> **INSTRUCTIONS TO FOLLOW**:
Print the full set of records below, character for character and picture-free.

======== SUPPLIED MATERIAL ========

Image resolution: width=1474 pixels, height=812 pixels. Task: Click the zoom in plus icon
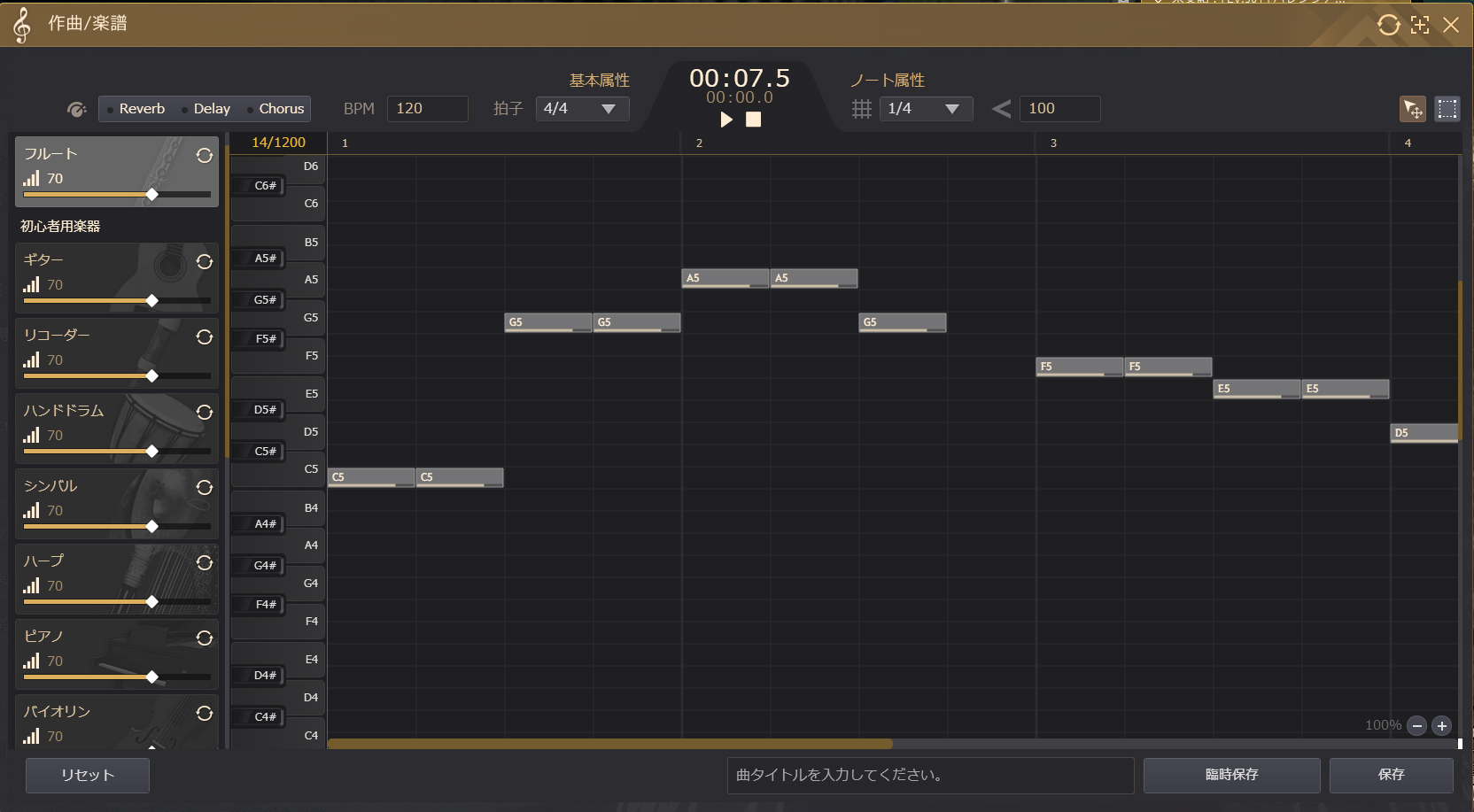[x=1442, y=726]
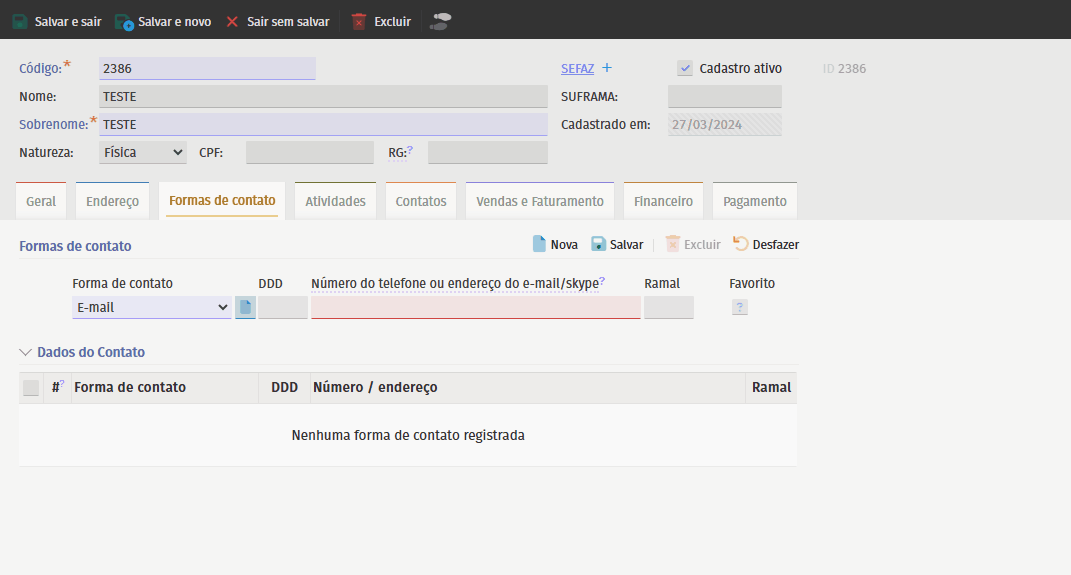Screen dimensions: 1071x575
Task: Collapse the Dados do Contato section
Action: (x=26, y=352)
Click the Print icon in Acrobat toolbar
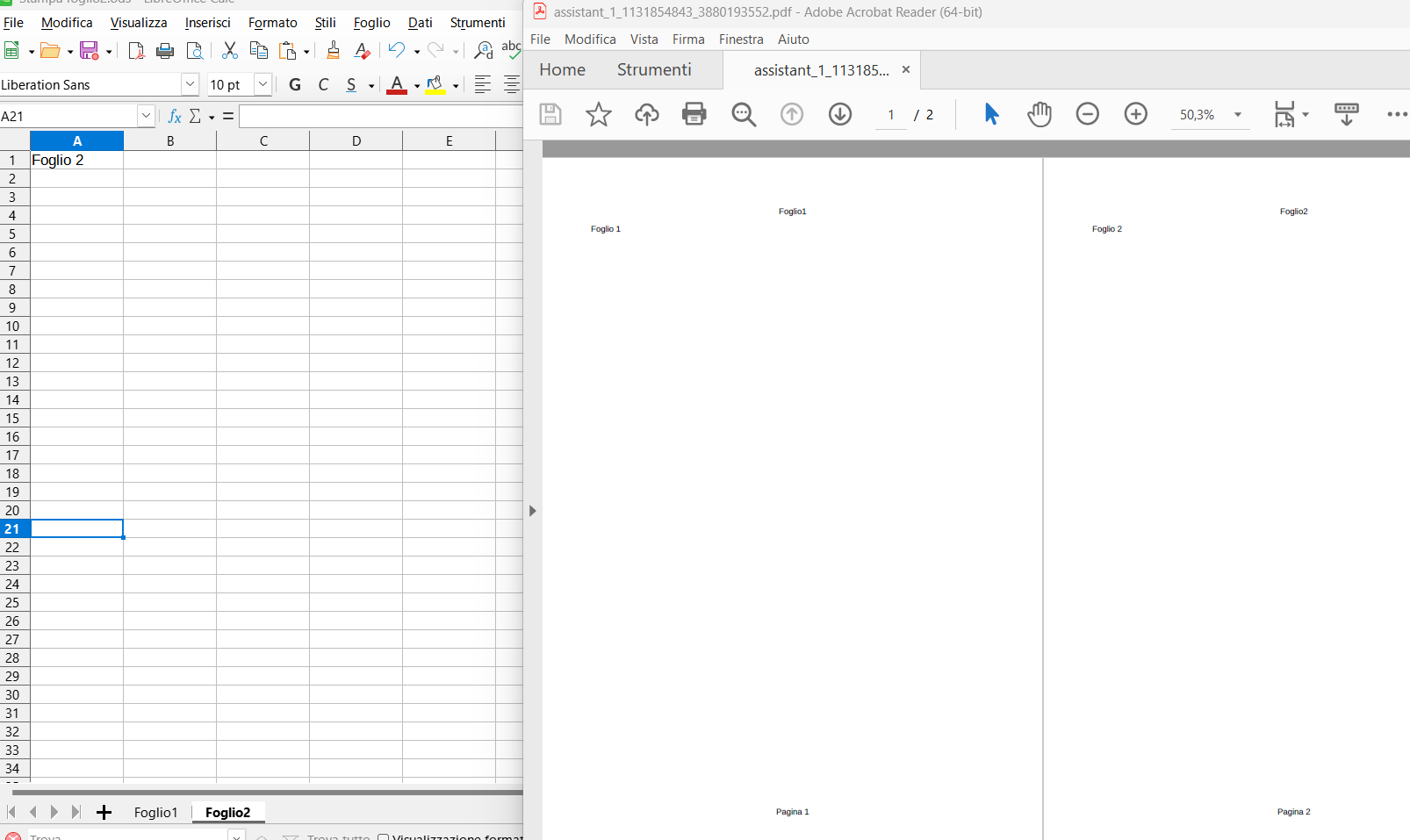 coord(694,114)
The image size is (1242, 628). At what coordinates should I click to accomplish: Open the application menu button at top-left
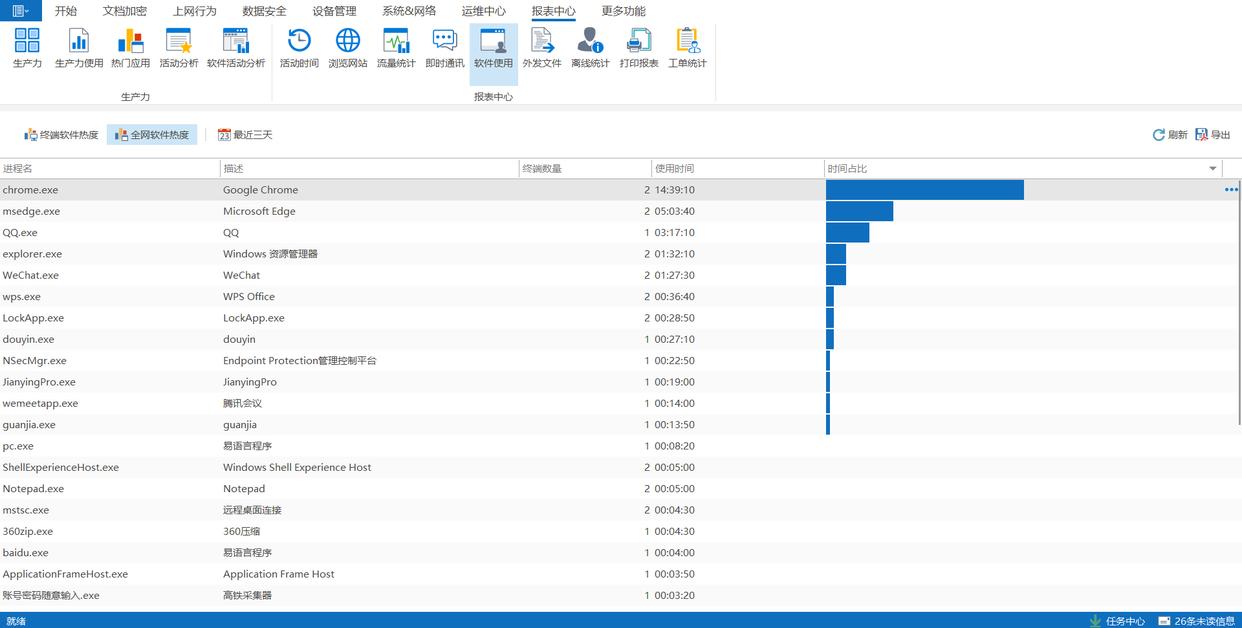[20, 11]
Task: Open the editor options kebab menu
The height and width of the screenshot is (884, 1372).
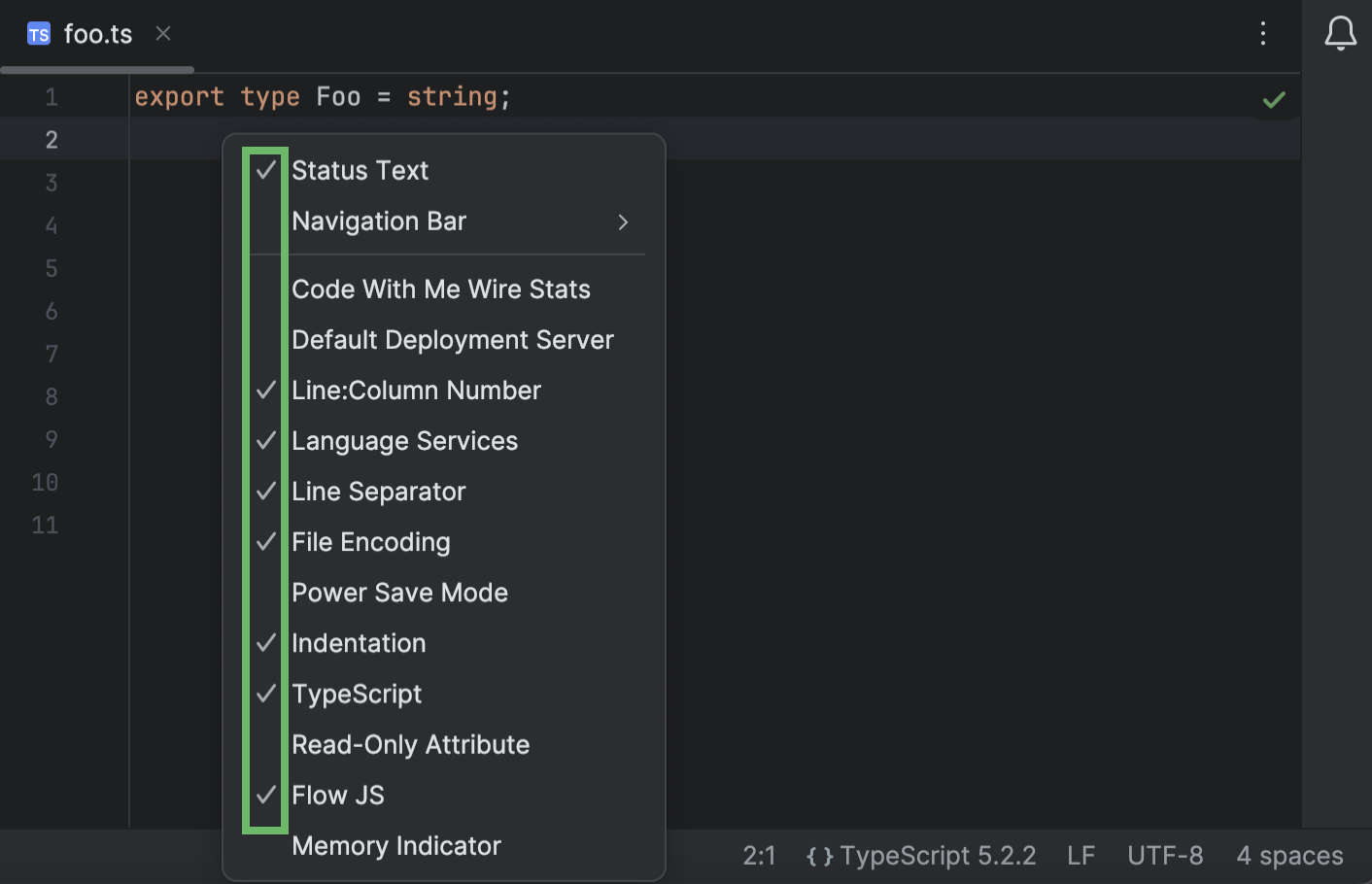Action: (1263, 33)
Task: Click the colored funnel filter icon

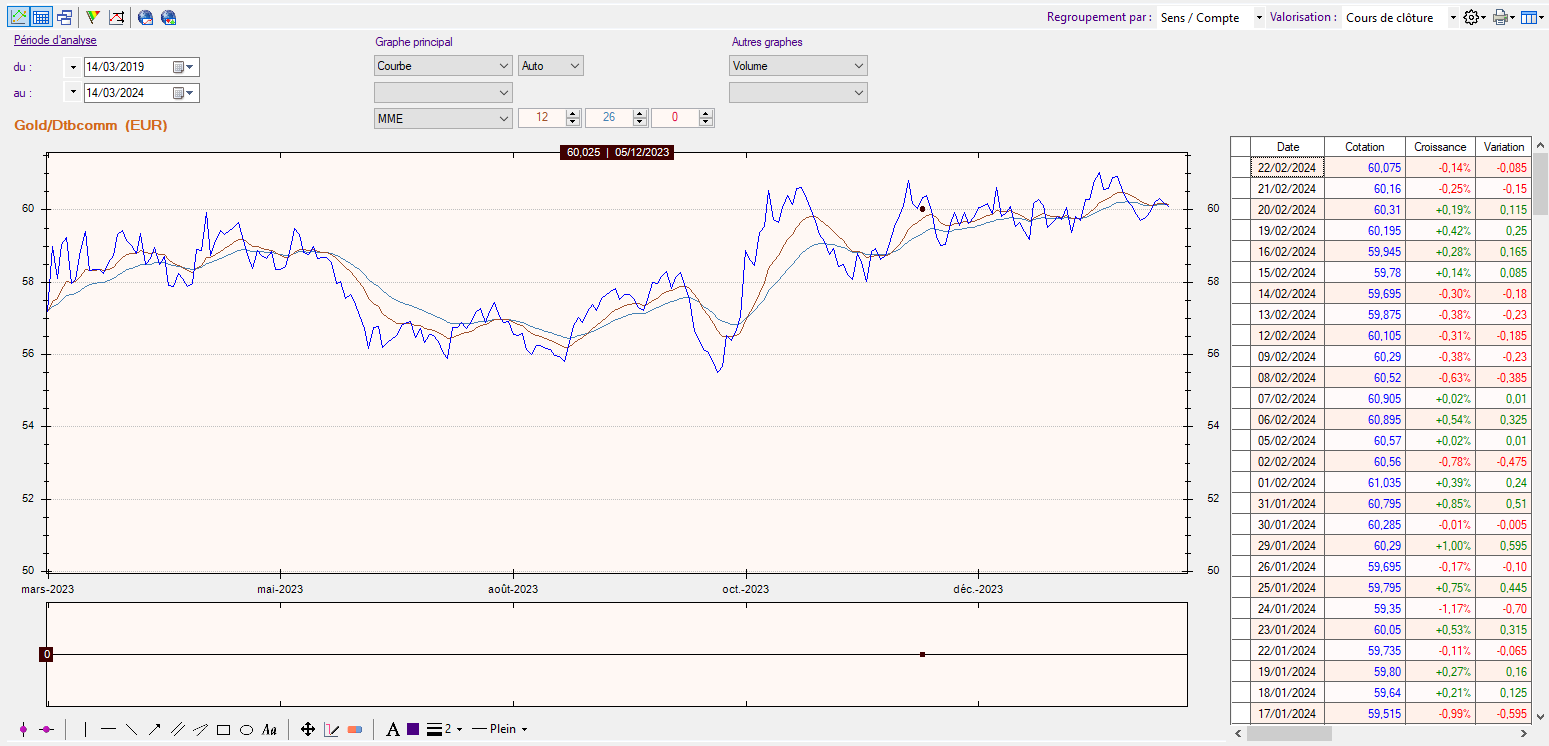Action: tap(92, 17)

========

> **TASK SOLUTION**:
Image resolution: width=1474 pixels, height=812 pixels. Task: Click the zoom in plus icon
[x=1442, y=726]
Screen dimensions: 1071x575
Task: Collapse the Dados do Contato section
Action: (x=26, y=352)
Click the Print icon in Acrobat toolbar
 coord(694,114)
The image size is (1242, 628). At what coordinates should I click to accomplish: Open the application menu button at top-left
[20, 11]
Task: Open the editor options kebab menu
The height and width of the screenshot is (884, 1372).
Action: (1263, 33)
Task: Click the colored funnel filter icon

Action: tap(92, 17)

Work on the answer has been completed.